Nowadays, I guess only rich and/or stupid people do this. It’s a practice that makes smallholders and folk who grew up in the war choke on their home-grown sprouts.

Then we entered the 90s, and turkey suddenly developed a wholesome image – it became free-range and bronze. Companies like Kelly had spent the 80s breeding a super-turkey, developed from the more traditional bronze bird. It free-ranged (shock) and had dark feathers and dark, gamey meat (horror). My Nana probably spins in her grave every time I eat a mouthful of delicious bronze turkey. Mind you, she also smoked about 400 Player’s Navy Cut every week, so she was probably not the best role model for healthy living.
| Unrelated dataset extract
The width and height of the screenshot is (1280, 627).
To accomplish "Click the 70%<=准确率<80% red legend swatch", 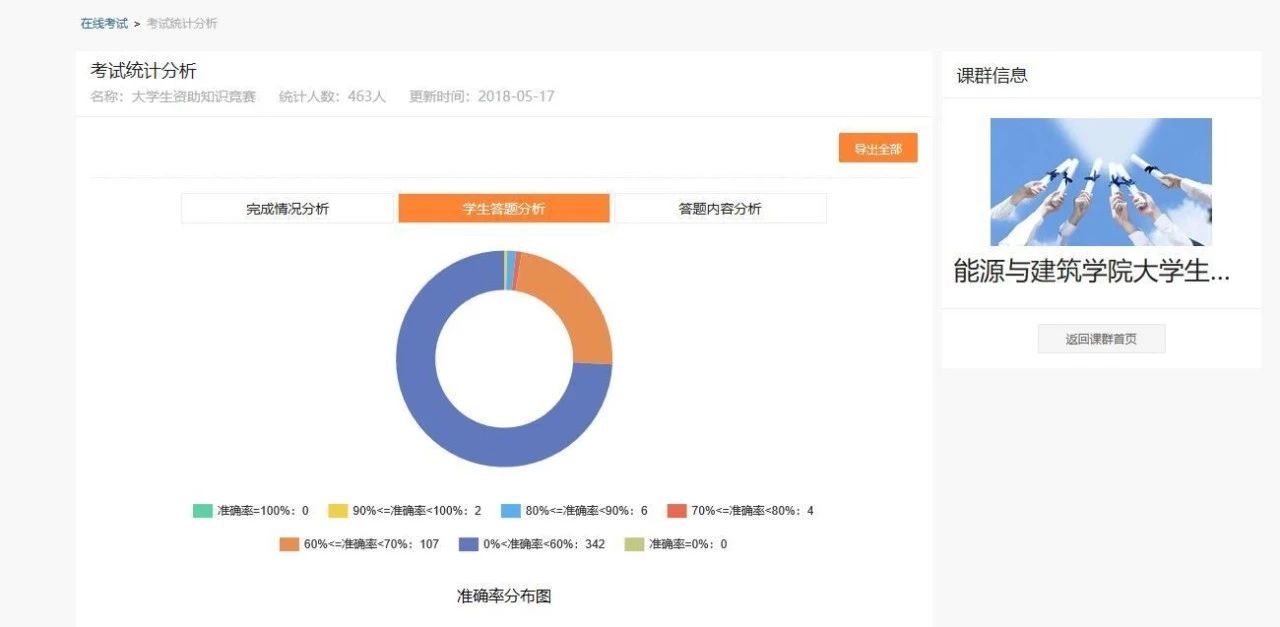I will pos(677,511).
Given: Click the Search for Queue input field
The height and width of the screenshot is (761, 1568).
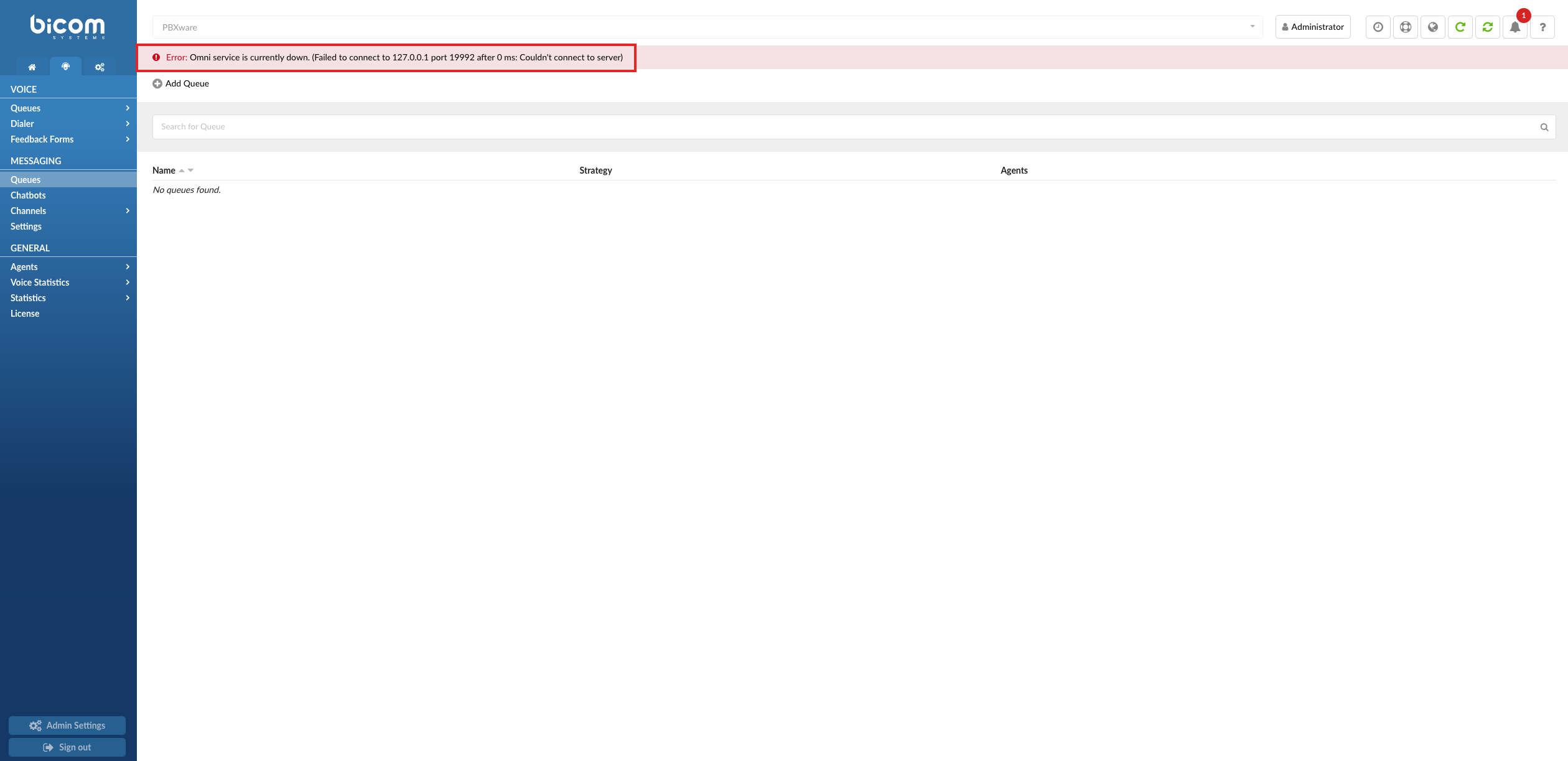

My abiding memory of her smoking – apart from the sepia sheen to everything in her flat – was of her delicately picking the tobacco off the end of her tongue every so often, as they had no filters.
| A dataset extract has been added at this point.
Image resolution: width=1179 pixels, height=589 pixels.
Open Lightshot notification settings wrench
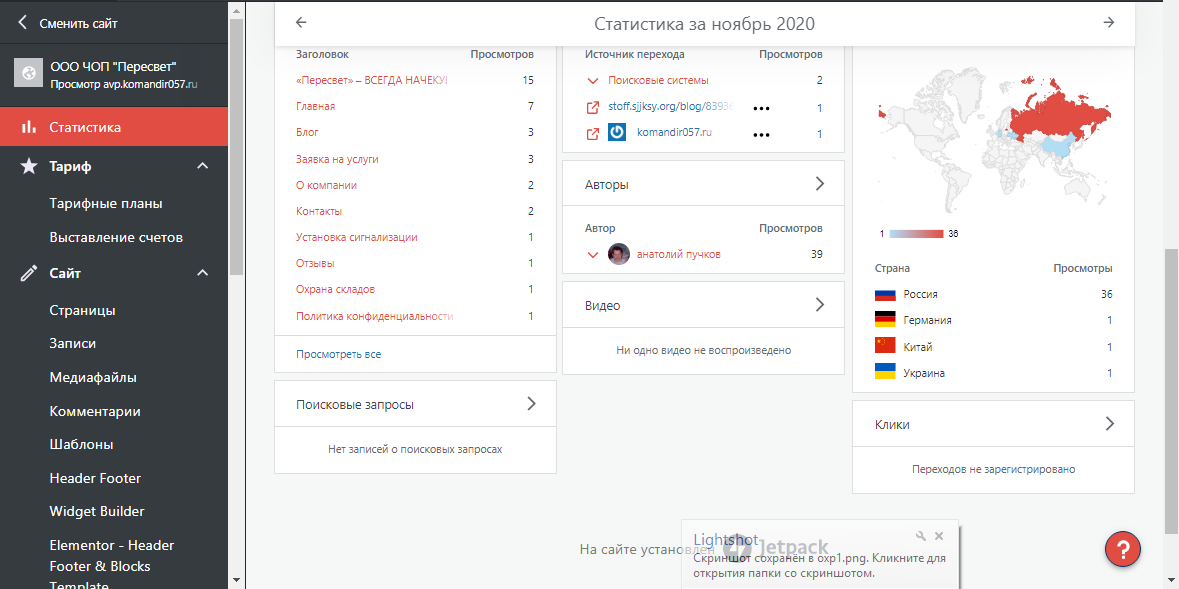(x=920, y=537)
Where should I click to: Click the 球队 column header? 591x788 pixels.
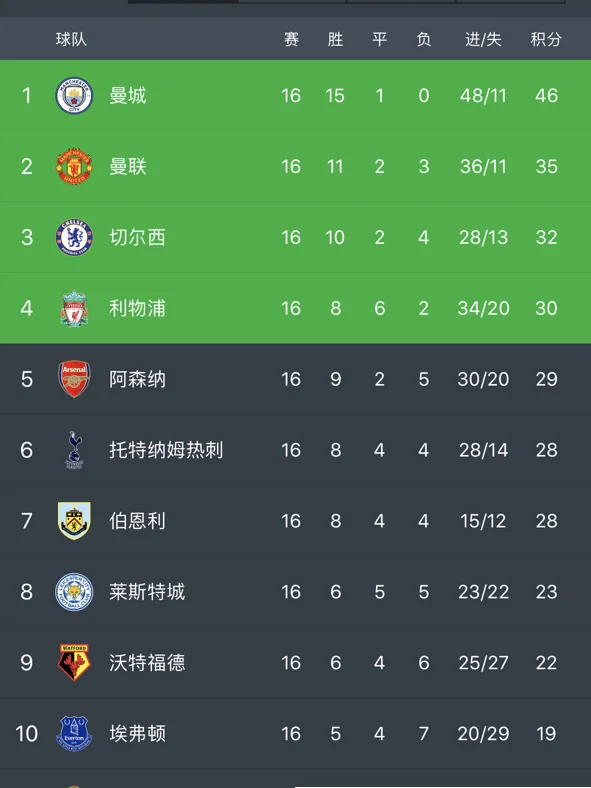[71, 39]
Anyhoo, I digress. Back to the birds. Wild turkeys bearing lovely dark feathers with a bronze sheen became the first table turkeys, and gave rise to golden oldies like the Norfolk black, which was almost bred into extinction to achieve the perfect white table bird.

Being labelled “bronze” in turkeys conjures up a wholesome, natural image. Just as with bread, the darker the better these days, it seems. And the taste of a free-range, bronze turkey is a world away from its intensively-farmed white cousin.

I’m afraid at Shoogly Towers we have crossed the line between “livestock” and “pets” as far as our turkeys are concerned. Sally and Queenie, the Kelly Bronze girls from three Christmases ago, escaped the cranberry sauce and were kept on as possible breeding stock, along with Lurch 2, a huge stag. Lurch 2 was no gigolo, sadly. More Rex Harrison than Harrison Ford.

Lurch 2 (delicious) was replaced by Vic, a blue slate turkey, who has proved equally useless, but is an affable chap who, on December 25, will have survived two Christmases on sheer likeability. And then there’s Cilla, the nutcase turkey who was also purchased to add to the euphemistically-titled “breeding stock”, but has given most value through her antics in her war of attrition with Gamford during the laying season.

She caused chaos in the coop by trying to ram her giant, turkey-sized self in the chooks’ nestboxes to lay her eggs, and he tried every trick in the book to stop her. Worth keeping for her cheek, which is why we will be serving up cockerel this Christmas Day.